On Feb 24, 2011, at 5:21 PM, Doug Schepers wrote:

> Hi, Anne-
> 
> I object to publishing a Working Draft of the DOM Core spec that includes DOM 
> Events.
> 
> Introducing conflicting specifications that cover the same materials 
> dramatically harms interoperability, and the idea of "competing 
> specifications" is an anti-pattern when it comes to standardization.
> 
> If there are changes that you want to the DOM3 Events spec, and if you get 
> the support of the browser vendors to make those changes, then I am happy to 
> change the spec; I'm not married to the spec as it exists, but that is the 
> result of what the last few years of discussing it with the browser vendors 
> and users has resulted in.  Please simply raise the individual issues on the 
> www-dom mailing list for discussion.  So far, I've seen no support on the 
> list for adding events to DOM Core.
> 
> Finally, at TPAC, when we discussed working on DOM Core and DOM 3 Events "in 
> parallel", we did not agree to adding events to DOM Core; in fact, we agreed 
> to exactly the opposite: you wanted to move mutation events into DOM Core in 
> a thinly-veiled attempt to remove them completely (rather than simply 
> deprecate them as is done in DOM3 Events), and all the browser vendors 
> disagreed with that.  Claiming otherwise is simply an attempt to rewrite 
> history.
> 
> So, in summary: please remove section 4, Events, from DOM Core before 
> publishing it as a Working Draft, for now.  After serious discussion, if the 
> group agrees, we can always add them back later, but I would prefer to change 
> DOM3 Events to seeing conflicting specifications.

I recall that we discussed putting core event support into DOM Core, so that it 
could be a unified Web-compatible successor to both DOM Level 3 Core and DOM 
Level 3 Events. Many specific reasons were given why it's better to define 
events together with the core instead of separately. I don't think we had 
agreement to leave events out of DOM Core. 

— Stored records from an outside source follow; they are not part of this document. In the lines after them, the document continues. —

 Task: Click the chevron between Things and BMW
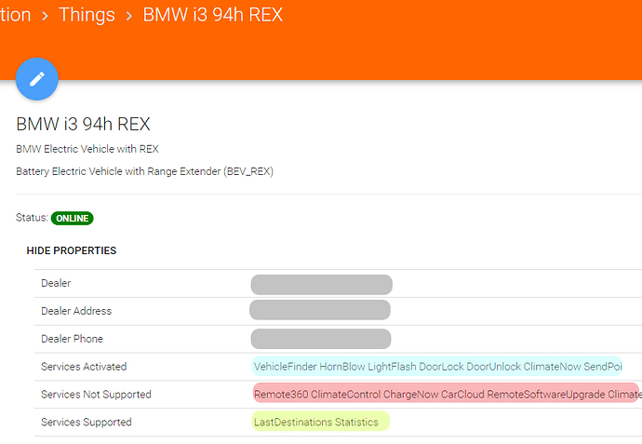tap(128, 16)
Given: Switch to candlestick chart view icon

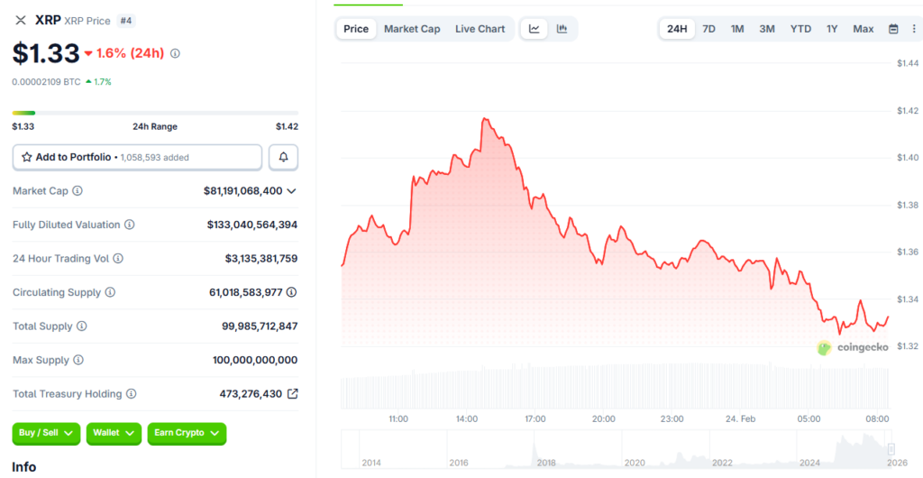Looking at the screenshot, I should [x=562, y=29].
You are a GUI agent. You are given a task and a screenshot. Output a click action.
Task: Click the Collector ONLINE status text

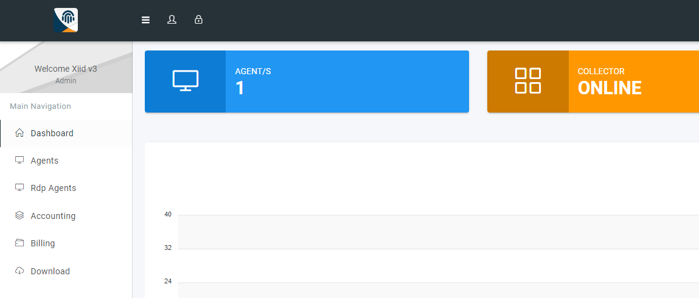(x=609, y=88)
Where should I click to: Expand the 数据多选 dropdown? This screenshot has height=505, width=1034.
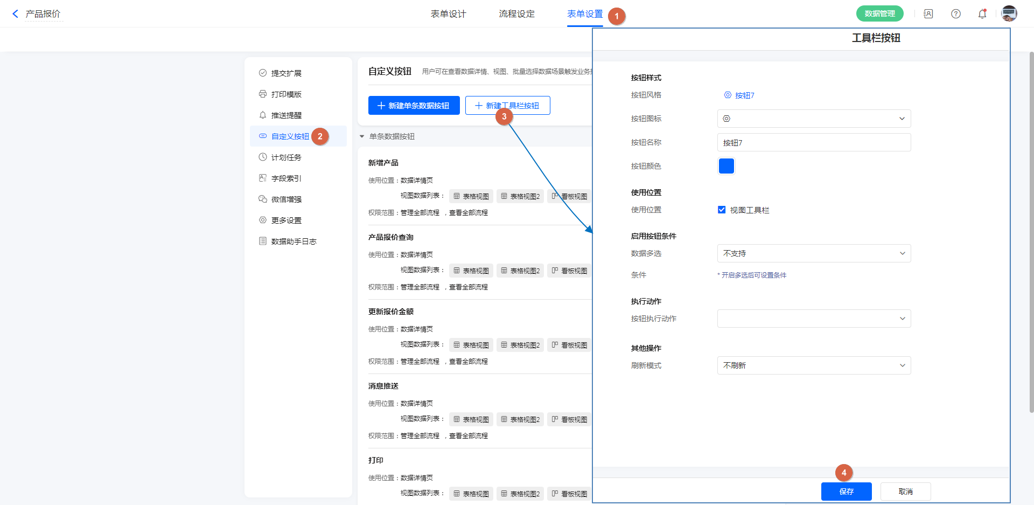tap(813, 253)
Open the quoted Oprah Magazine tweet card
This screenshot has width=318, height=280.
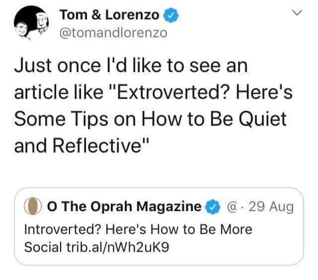(159, 226)
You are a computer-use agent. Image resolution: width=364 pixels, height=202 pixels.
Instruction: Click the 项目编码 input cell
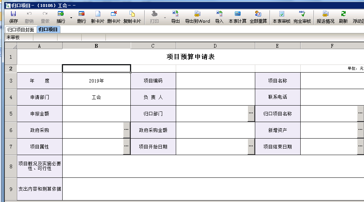(215, 81)
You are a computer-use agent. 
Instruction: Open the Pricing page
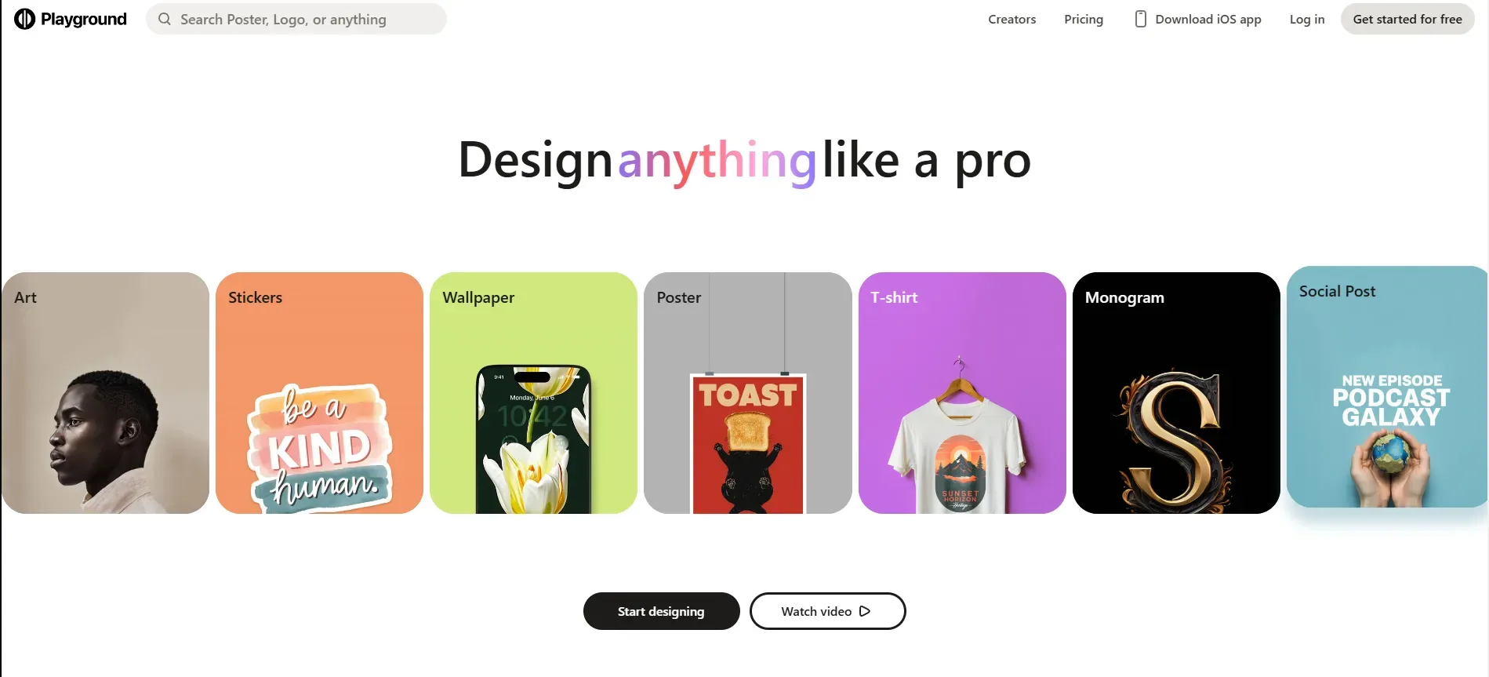tap(1084, 19)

I believe what implementors present at TPAC agreed to is that we do not like 
mutation events and want them to die in a fire.

I can't recall the details beyond that, I would have to check the minutes.

For what it's worth, I (still) think it makes sense to define DOM Core and the 
central parts of DOM Events together (not necessarily the individual event 
names and interfaces though). They are not really logically separate.